Обер-прокурор Лебедев, комментируя на заседаниях Сената переписку любовников, отмечал: “Переписка в небольшом количестве листков, приобщенная к следствию, чрезвычайно любопытна. Особенно любопытны письма самой Деманш, впрочем, довольно безграмотные. Есть письма, дышащие невинной страстью и любовью, есть вопли упреков. В письмах же самого любовника выражается постоянно какое-то самодовольство”.
Что ж, может быть, Кастор Никифорович и был прав по-своему, по-прокурорски. Но не он и не его грозные резолюции, а судьба, которой Сухово-Кобылин отказывал в разуме и которую он называл Слепцом, сполна расплатится с ним за его беспечность и черствость к той, что писала ему незадолго до смерти: “Ах, Александр! Ты всегда был жесток и несправедлив со мной. Да простит тебя Бог, как я прощаю за все зло, которое ты мне причинил. Я все же думала о твоем счастье”.
Последнее свидание Сухово-Кобылина с Симон-Деманш состоялось, судя по материалам следствия, вечером 6 ноября 1850 года на ее квартире, в доме графа Гудовича. “Мы были одни, – показывал он на допросе, – и никого из посторонних не было”.
О чем они говорили в этот вечер, неизвестно. Известно только, что утром того же 6 ноября он получил от Луизы письмо. Это последнее ее послание было проникнуто безнадежной грустью и предчувствием роковой кончины:
Любезный Александр.
Заезжайте ко мне сегодня вечером, хоть на четверть часа. Мне необходимо нужно поговорить с Вами. Не откажите мне. Я, может быть, беспокою Вас в последний раз…
Прощайте, жизнь моя очень грустна. Луиза.
Вероятно, Вы уже скоро не услышите обо мне в Москве.
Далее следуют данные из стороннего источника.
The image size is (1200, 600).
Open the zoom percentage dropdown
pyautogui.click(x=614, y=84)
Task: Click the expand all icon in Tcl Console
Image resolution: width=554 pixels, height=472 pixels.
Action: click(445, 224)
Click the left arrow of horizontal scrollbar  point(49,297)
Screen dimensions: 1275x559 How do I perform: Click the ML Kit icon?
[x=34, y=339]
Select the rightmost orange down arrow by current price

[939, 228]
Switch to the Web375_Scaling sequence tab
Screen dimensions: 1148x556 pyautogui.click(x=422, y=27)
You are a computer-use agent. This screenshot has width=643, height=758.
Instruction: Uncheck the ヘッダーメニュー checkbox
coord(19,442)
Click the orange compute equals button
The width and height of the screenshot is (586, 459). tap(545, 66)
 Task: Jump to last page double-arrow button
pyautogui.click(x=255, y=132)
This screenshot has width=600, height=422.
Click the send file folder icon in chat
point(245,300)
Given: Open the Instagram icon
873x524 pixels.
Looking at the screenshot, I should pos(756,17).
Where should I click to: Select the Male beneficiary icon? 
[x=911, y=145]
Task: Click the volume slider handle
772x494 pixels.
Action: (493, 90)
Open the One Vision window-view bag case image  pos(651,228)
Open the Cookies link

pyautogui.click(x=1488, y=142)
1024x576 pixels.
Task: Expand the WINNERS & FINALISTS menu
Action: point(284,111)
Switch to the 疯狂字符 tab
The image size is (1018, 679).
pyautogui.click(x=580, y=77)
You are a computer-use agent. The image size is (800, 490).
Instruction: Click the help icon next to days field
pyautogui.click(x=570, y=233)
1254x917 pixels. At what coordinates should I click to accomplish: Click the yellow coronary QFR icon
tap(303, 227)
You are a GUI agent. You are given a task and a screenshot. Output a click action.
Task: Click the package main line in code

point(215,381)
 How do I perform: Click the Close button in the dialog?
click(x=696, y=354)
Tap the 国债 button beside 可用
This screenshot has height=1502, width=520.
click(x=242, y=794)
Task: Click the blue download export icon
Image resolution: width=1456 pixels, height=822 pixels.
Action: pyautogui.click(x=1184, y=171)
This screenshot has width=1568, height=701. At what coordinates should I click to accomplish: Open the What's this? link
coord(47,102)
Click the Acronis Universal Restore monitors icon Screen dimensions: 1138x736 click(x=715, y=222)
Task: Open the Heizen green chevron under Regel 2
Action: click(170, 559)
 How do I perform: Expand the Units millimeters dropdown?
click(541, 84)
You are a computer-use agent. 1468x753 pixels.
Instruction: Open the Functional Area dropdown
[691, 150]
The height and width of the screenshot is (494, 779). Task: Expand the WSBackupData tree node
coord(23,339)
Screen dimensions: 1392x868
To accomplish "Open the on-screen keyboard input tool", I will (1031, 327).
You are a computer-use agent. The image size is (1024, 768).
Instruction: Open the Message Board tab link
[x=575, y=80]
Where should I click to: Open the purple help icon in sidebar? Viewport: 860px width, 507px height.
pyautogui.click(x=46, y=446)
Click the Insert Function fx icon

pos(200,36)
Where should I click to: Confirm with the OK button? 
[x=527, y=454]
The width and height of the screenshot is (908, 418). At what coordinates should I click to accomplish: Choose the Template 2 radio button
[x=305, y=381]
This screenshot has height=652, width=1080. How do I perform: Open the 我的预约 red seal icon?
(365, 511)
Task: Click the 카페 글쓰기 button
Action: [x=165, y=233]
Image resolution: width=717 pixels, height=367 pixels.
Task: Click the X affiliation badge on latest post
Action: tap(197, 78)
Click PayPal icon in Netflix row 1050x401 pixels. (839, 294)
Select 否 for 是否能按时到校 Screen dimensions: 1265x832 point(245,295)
Письмо это, взятое следователями со стола Сухово-Кобылина, разумеется, не ускользнуло от внимания обер-прокурора, как не ускользнула от следствия вообще ни одна, даже самая призрачная улика против отставного титулярного советника Сухово-Кобылина. “Не благоугодно ли господам сенаторам обратить свое взыскующее внимание на сей важный для дела документ? – призывал Кастор Никифорович. – Я разумею письмо Деманш от 6 ноября. Она просит его заехать хоть на четверть часа. Зачем? Сухово-Кобылин так и не объяснил этого следователям. Далее: она пишет, что беспокоит его в последний раз. Это любопытно – именно в последний раз и беспокоила его французская любовница. А прощаясь, она прибавила, что жизнь ее кончена и что скоро о ней не услышат в Москве”.
А снег уж давно ту находку занес,
Метель так и пляшет над трупом,
Разрыл я сугроб, да и к месту прирос,
Мороз заходил под тулупом.
Под снегом-то, братцы, лежала она,
Закрыв свои ясные очи…
Из русской народной песни
Утром 9-го числа ноября месяца надзиратель 5-го квартала Пресненской части господин Герасимов приказал мне отправиться за Пресненскую заставу на Ходынское поле. Исполняя приказание начальника, я тотчас поехал по назначению на верховой лошади и там заметил в стороне от дороги, сажени в 3, мертвое тело в женском платье: около тела никаких признаков следа не было по случаю сильной метели снега, который совершенно покрывал и самое тело…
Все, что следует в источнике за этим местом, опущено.